Private equity firms have dived into the speciality healthcare sector this year, providing an opening for many mid-market lenders, including Twin Brook Capital Partners, one of the alternative lenders active in the space.
The Chicago-based firm recently closed add-on acquisitions for two existing portfolio companies: skincare provider Dermatologists of Central States in July and injury recovery provider Ivy Rehab Physical Therapy in August.
In the deals, Twin Brook invested $98 million for DOCS’ add-on of Dermatology and Skin Surgery Center, a Battle Creek, Michigan-based provider of medical dermatology and Mohs surgery; and $90 million for Ivy Rehab’s acquisition of Southeastern Physical Therapy & Southeastern Therapy for Kids in south-east Virginia and Spectrum Physical Therapy in central Virginia.
“I would say broadly [speciality healthcare] has been a hot space for private equity and strategics this year,” says Shannan Murphy, a healthcare credit analyst with S&P global ratings, with much of the deal activity coming from private equity firms.

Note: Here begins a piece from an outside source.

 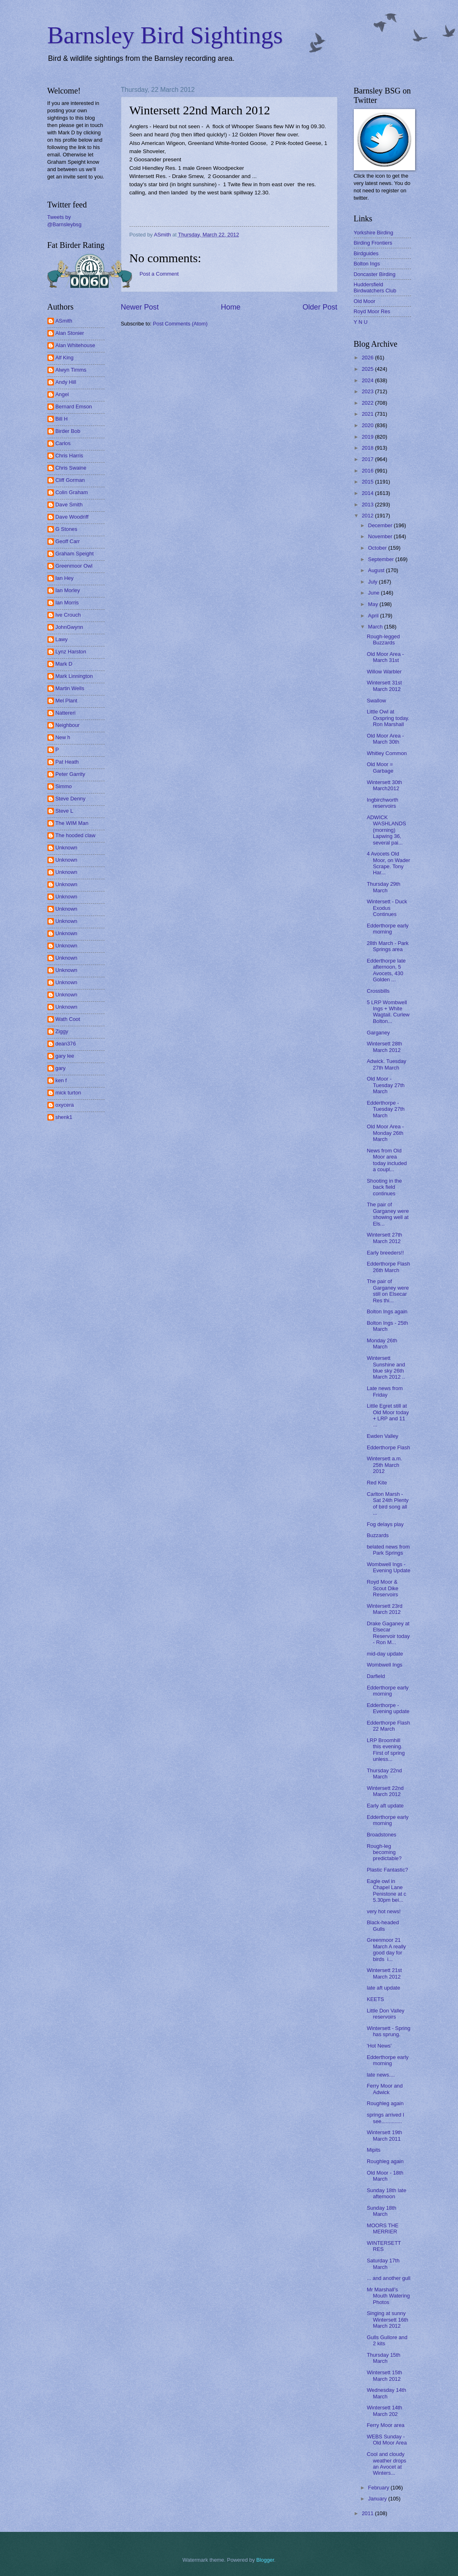 I want to click on Old Moor, so click(x=364, y=301).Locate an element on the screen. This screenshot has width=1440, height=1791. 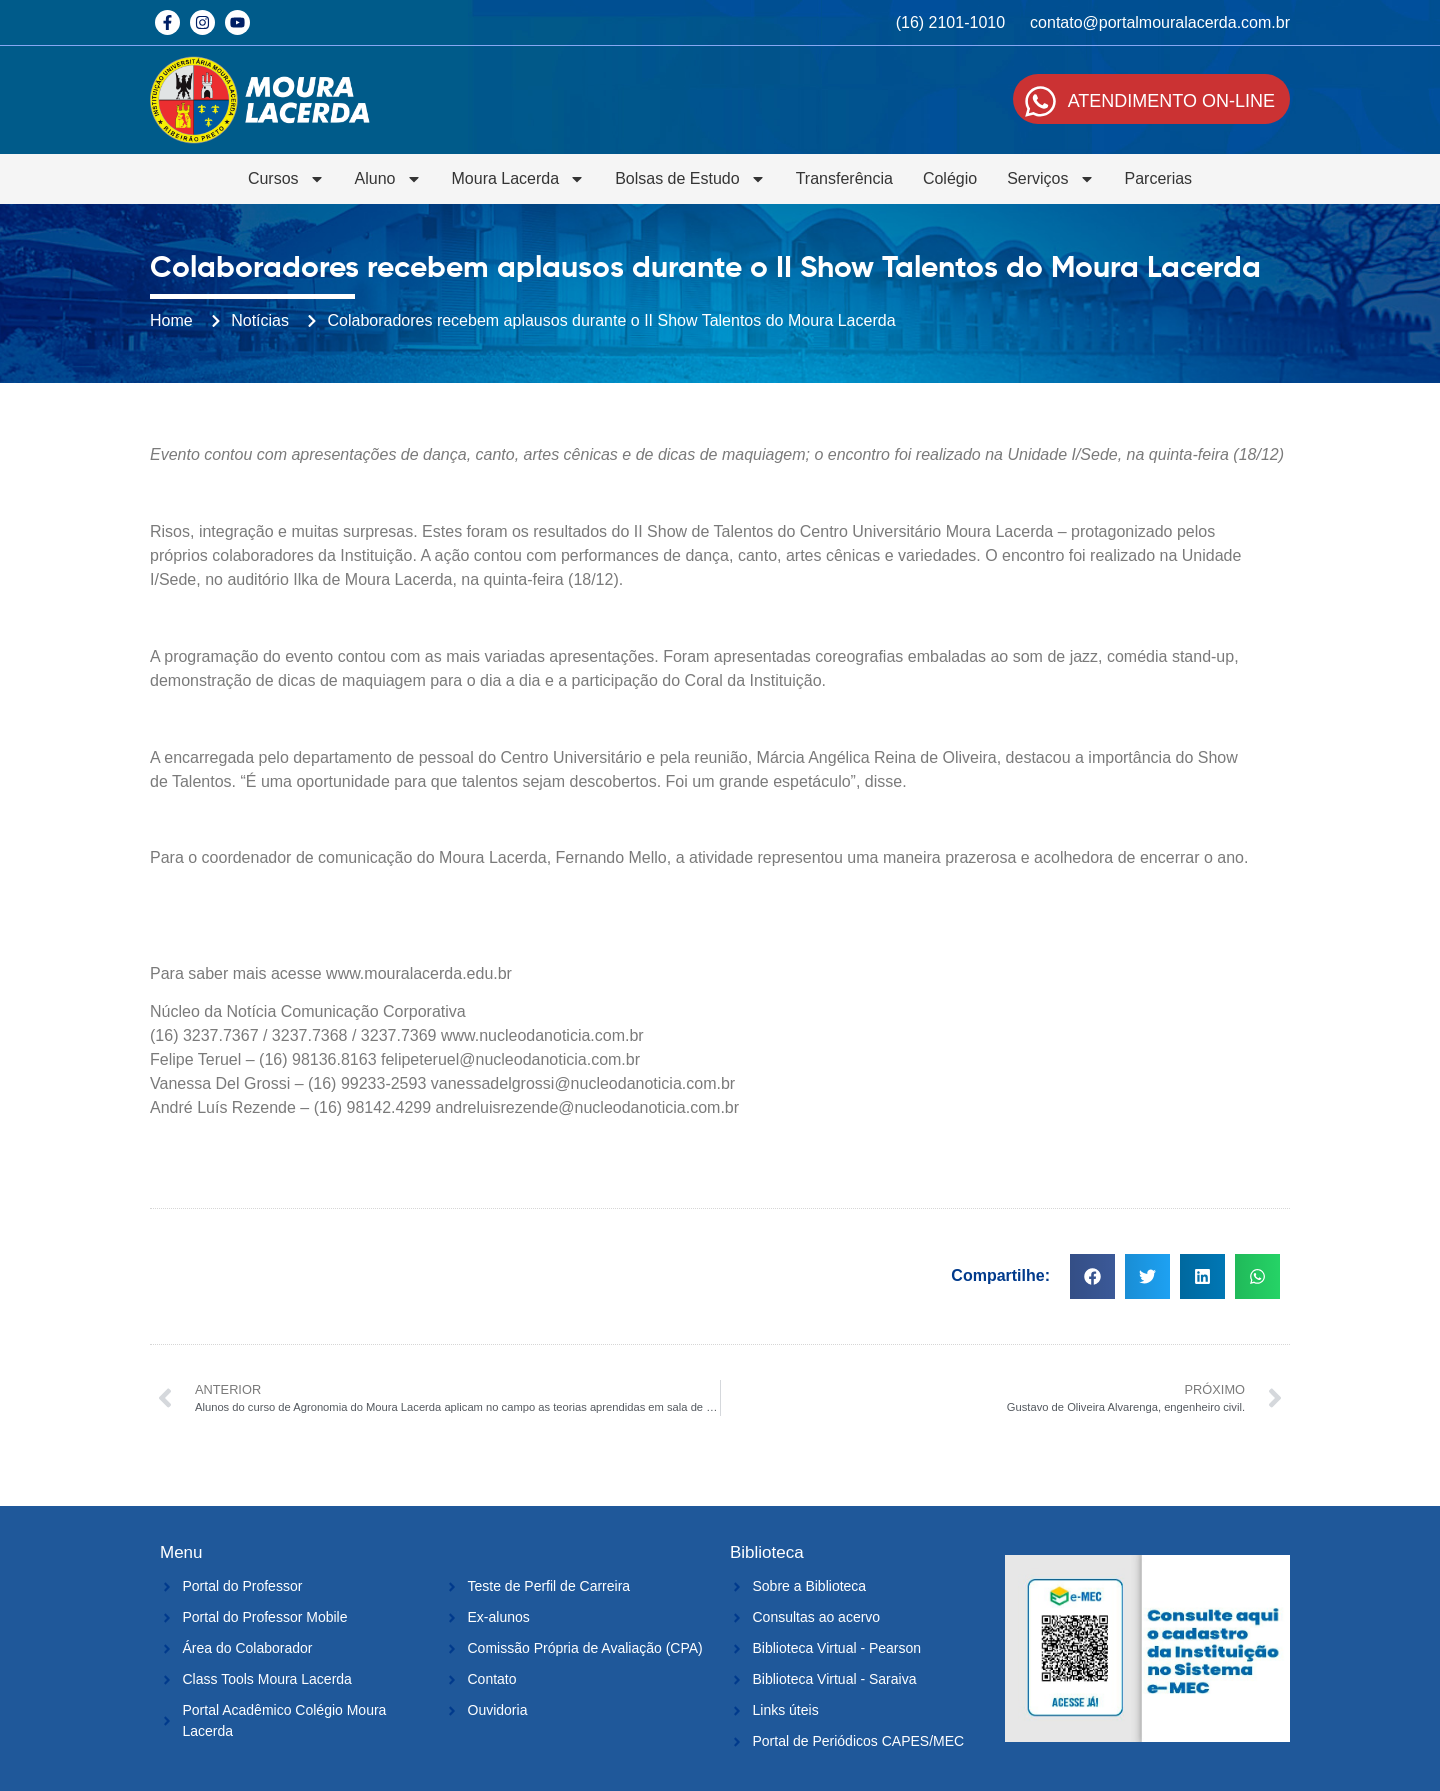
Moura Lacerda is located at coordinates (519, 179).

The add-on acquisitions were larger than the initial loans Twin Brook made when it backed the leveraged buyouts of both companies. The firm had provided $60 million to Sheridan Capital Partners in its buyout of DOCS in April of this year and extended $54 million to Waud Capital in its buyout of Ivy Rehab in April 2016.
Those add-on acquisitions were bigger transactions that required additional funds beyond the delayed draw portion of the term loan that Twin Brook had initially provided when it backed the buyouts, according to Twin Brook partner Faraaz Kamran, a healthcare specialist.
Before the Ivy Rehab add-on acquisition, the Harrison, New York-based company had been growing steadily through many smaller acquisitions, Kamran says. Those deals were financed with money from the delayed draw funding.
“The sponsors for these singles and doubles, they use the delayed draw or cash on hand,” Kamran says, adding that a larger acquisition would require a new term loan, as was the case with follow-on investment.
DOCS was seeing acquisition opportunities through its “physician partners”, and did not conduct as many smaller acquisitions before finding the larger opportunity, Kamran adds.
Murphy says speciality healthcare providers can be smart investments for lenders.
“A lot of these types of providers aren’t as capital-intensive as a hospital. From the investor perspective, that’s good,” she says. “Even when you do put leverage on them, as private equity firms like to do, you still see better cashflow than some areas in the healthcare provider [space], which is a good thing for a debt investor. You have cash to service your debt.”
Murphy cautions that reimbursement rates, whether from the federal government or insurance companies, could grow more slowly or decline in the future. And there is another risk for some areas of speciality healthcare: investment oversaturation. As the marketplace for acquisitions grows more crowded, this can lead to inflated purchase prices, she warns.
For Kamran, one of the challenges to the deals was getting all the physicians to roll their equity into the new transactions. As a result of the initial buyout, the doctors saw current compensation reductions after decreasing ownership of their practices. The trade-off for a smaller pay cheque is a larger payoff down the road, which is where add-on acquisitions can be key. A larger business tends to be more diversified, which can result in a higher purchase-price multiple.
So far, investors have been willing to put skin in the game. The speciality healthcare sector, at least for now, appears to be a smart place to park cash, as the deals may need little doctoring up.